Jeanette Grimwade, 69, wants President Obama to stop sending people to war.

If she had a magic wand, she would use it to restore good health to her ailing sister-in-law, whom she will visit shortly in Australia.

During this interview, she also advised the younger generation to stay in school and follow a moral compass.

Q: How long have you lived in Fairfield?

A: Three months. Previously, eight years in Norwalk.

Q: Are you married?

A: Never.

Q: Are you retired?

A: Yes.

Q: What did you do before you retired?

A: Was a legal secretary for 13 years for a judge in the Southern District of New York.

Q: What did you want to do when you left school?

A: Work in an office.

Q: What are your main hobbies and interests?

A: Reading, knitting, movies, volunteering at Norwalk Hospital.

Q: What was a significant or defining moment in your young adulthood?

A: I answered an ad in a British newspaper. It invited me to spend a year free in America. The invitation was to be a mother's helper. I stayed for a year and never went back to England.

Q: Do you have a favorite work of art?

A: Anything by Monet. I like the dreamy quality of his works.

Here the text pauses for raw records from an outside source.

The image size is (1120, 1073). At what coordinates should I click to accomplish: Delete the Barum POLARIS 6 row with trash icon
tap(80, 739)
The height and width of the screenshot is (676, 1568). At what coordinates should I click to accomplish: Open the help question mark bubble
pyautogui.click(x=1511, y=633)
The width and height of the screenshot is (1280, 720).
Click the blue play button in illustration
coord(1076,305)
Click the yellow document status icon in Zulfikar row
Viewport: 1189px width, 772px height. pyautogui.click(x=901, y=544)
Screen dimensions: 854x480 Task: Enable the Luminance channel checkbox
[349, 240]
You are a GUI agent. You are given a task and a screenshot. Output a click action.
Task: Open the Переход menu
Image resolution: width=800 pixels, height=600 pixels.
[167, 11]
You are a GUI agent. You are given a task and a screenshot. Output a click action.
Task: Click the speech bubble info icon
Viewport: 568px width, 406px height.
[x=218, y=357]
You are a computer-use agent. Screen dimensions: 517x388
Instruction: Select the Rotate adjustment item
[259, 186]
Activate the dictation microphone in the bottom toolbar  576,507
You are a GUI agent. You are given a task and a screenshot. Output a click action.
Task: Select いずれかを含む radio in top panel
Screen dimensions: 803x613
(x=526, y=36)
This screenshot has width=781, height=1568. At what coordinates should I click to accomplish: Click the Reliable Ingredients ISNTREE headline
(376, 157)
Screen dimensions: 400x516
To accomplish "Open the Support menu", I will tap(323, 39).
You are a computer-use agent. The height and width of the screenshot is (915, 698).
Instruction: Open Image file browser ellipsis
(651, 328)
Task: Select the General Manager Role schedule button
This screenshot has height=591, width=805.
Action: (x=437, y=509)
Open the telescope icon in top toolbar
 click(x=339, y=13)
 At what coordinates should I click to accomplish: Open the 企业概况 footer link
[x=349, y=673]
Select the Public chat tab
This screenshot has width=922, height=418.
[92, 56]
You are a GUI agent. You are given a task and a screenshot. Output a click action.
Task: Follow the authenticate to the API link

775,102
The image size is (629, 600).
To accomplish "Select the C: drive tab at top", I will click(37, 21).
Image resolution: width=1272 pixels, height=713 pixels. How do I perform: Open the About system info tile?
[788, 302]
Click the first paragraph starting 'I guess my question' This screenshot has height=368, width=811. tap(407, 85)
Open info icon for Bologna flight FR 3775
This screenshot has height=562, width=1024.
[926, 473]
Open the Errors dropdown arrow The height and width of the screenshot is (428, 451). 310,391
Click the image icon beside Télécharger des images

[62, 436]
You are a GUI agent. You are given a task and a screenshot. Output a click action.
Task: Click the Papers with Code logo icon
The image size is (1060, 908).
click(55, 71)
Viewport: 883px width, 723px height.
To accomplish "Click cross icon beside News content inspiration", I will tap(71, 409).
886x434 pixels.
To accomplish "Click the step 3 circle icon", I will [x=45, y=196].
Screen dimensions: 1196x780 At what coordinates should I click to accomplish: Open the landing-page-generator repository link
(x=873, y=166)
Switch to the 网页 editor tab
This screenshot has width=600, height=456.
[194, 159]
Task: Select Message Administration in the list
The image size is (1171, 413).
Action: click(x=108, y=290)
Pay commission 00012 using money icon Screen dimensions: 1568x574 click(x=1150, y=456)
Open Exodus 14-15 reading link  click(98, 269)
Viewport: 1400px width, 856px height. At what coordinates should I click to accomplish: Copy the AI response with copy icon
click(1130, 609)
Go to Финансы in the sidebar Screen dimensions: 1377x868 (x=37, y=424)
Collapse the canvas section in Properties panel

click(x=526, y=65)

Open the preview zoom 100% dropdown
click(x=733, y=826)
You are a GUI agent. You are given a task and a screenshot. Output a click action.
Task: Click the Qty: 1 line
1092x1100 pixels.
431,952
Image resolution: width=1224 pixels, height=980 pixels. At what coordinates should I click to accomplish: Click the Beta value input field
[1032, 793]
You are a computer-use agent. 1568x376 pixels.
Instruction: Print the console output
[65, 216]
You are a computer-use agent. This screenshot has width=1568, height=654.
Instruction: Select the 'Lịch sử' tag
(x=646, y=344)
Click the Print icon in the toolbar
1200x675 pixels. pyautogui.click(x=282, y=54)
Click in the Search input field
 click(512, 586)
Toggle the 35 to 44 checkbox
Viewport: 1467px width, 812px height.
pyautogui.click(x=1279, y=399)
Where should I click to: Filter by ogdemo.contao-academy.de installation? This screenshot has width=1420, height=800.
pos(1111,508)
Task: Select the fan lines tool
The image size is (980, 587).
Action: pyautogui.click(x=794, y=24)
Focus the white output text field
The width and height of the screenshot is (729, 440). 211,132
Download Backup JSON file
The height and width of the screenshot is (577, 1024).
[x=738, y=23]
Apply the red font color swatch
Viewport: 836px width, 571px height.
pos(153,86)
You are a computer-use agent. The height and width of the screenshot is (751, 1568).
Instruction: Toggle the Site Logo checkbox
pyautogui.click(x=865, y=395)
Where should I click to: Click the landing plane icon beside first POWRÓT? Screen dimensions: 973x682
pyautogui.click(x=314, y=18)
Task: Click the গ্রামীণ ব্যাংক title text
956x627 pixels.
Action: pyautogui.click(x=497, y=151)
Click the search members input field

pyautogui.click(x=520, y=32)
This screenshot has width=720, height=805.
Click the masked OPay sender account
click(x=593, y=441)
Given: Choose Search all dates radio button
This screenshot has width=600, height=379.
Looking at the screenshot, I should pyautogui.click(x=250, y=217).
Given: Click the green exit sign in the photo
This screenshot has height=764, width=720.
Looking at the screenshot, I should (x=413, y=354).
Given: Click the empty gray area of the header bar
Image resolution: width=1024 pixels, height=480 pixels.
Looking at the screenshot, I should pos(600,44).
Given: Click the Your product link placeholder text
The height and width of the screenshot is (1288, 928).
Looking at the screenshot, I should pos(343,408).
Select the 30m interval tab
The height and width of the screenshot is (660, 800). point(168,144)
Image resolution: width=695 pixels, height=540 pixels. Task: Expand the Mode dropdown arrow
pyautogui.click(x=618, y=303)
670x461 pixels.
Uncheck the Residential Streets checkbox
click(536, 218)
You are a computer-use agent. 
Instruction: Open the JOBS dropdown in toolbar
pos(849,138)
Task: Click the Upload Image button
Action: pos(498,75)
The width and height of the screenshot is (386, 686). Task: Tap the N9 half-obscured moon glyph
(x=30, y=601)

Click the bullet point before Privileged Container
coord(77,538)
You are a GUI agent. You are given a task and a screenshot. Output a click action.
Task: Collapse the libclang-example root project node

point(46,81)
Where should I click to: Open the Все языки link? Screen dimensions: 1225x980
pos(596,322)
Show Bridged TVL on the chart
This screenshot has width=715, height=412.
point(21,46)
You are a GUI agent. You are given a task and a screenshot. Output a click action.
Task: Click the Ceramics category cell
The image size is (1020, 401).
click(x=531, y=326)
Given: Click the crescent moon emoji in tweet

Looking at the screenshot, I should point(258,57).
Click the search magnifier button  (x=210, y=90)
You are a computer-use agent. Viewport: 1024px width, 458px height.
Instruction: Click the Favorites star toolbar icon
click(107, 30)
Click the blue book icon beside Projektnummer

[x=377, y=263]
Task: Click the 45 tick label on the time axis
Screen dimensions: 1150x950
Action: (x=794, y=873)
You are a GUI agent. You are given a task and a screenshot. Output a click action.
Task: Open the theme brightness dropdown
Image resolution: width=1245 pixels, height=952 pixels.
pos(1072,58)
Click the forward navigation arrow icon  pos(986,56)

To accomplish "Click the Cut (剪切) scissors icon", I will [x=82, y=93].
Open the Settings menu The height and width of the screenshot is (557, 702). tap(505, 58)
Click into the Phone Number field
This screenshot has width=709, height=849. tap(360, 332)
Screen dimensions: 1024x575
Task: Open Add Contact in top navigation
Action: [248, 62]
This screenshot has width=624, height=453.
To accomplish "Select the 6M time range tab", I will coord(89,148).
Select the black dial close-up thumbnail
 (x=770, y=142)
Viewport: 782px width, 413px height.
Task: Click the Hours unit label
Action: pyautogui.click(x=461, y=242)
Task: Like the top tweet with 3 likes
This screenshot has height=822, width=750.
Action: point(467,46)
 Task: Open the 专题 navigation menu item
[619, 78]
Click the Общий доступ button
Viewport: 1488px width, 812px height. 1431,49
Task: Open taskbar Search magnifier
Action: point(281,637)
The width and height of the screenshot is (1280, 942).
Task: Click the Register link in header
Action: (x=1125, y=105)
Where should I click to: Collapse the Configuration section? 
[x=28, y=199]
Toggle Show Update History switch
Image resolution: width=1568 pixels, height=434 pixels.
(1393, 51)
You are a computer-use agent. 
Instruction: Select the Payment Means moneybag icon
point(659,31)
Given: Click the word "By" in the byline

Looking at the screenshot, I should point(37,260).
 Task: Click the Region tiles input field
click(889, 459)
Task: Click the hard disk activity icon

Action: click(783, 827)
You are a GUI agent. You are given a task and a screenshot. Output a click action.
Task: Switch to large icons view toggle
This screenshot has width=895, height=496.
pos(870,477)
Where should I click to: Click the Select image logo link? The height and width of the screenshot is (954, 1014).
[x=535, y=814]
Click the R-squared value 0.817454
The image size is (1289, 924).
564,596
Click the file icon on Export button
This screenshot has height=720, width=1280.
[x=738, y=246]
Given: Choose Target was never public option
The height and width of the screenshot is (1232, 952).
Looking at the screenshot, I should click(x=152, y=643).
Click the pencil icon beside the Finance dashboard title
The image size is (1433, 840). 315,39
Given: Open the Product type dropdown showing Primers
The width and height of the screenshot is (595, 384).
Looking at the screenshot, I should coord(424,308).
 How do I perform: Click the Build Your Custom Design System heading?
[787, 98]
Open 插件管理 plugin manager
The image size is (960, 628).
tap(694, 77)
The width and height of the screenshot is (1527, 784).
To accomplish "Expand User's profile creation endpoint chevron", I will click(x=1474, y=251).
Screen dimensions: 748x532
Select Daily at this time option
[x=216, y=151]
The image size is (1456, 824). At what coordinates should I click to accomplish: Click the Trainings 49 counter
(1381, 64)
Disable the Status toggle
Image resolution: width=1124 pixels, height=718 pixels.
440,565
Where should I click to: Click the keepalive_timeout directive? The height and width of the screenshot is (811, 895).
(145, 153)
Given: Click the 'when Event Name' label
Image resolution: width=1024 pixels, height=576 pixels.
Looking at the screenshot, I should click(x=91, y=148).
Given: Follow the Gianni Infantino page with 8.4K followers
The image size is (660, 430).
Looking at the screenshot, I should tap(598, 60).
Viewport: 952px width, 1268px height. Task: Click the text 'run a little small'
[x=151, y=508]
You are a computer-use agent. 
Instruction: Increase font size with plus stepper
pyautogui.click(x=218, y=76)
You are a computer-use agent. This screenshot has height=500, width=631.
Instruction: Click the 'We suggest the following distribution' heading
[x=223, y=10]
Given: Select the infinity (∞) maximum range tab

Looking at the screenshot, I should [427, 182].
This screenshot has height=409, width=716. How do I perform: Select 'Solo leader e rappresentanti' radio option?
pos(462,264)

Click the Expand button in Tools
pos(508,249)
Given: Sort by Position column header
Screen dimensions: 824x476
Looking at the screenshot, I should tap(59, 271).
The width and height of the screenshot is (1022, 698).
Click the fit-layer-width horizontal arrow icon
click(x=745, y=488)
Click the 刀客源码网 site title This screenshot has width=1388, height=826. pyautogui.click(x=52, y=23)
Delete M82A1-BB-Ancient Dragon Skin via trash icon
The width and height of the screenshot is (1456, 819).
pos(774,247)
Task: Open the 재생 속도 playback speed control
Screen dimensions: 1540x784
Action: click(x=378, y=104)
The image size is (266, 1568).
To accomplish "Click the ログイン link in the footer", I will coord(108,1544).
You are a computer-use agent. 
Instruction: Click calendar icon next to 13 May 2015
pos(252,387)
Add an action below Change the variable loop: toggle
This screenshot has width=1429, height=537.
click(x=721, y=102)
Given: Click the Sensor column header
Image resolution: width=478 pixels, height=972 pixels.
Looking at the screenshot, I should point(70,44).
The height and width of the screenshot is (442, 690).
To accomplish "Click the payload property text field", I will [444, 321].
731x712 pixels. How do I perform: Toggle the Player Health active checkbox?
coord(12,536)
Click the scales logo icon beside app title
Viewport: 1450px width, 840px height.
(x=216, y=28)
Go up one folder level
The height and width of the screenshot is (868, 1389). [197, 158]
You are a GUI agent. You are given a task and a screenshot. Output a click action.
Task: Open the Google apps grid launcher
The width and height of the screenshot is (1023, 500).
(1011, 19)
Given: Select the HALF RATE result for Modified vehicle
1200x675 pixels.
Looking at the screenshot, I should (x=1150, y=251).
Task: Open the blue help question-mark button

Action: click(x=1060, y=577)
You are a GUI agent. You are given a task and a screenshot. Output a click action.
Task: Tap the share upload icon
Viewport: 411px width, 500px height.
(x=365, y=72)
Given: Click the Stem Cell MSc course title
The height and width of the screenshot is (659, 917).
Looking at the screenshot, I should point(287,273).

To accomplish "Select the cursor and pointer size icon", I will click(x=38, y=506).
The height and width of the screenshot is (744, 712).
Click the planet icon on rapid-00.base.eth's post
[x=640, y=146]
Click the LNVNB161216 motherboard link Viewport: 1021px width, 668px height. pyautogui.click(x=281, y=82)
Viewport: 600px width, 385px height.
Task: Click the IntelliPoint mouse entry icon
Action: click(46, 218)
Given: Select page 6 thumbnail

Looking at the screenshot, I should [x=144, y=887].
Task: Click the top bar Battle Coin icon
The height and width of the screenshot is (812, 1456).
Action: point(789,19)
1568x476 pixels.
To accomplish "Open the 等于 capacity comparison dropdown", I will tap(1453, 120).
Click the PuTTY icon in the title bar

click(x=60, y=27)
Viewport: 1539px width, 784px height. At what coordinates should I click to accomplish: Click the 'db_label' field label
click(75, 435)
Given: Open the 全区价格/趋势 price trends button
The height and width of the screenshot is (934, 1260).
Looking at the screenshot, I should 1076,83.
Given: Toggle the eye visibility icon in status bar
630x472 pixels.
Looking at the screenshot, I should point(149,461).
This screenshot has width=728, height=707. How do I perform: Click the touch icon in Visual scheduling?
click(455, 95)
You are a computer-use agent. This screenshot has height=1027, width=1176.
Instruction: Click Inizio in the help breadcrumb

Q: What music do you listen to?

A: The classics as served up by the Sacred Heart University public radio station, WSHU.

Q: Do you have a favorite movie?

A: "Gone With the Wind."

Q: Do you have a favorite actor, actress?

A: Clint Eastwood, Meryl Streep.

Q: What TV show do you watch regularly?

A: "The East Enders," a British soap opera laced with comedy.

Q: What is your biggest guilty pleasure?

A: Klondike bars.

Q: If you could tell President Obama one thing, what would that be?

A: Stop sending people to war.

Q: What is your biggest pet peeve?

A: Inefficient people, especially receptionists.

Q: What achievements are you most proud of?

A: My office career.

Q: Best advice for the younger generation?

A: Stay in school; follow a moral compass.

Q: What brings you greatest joy?

A: Seeing a really good movie like "The King's Speech."

Q: What, if anything, are you greatly concerned about?

A: My health. I had a stroke at age 62.

Q: What are you looking forward to?

A: Seeing my relatives in Australia.

Q: If you had a magic wand, what would you wish for?

A: That my sister-in-law in Australia be healed and that a cure for cancer develops.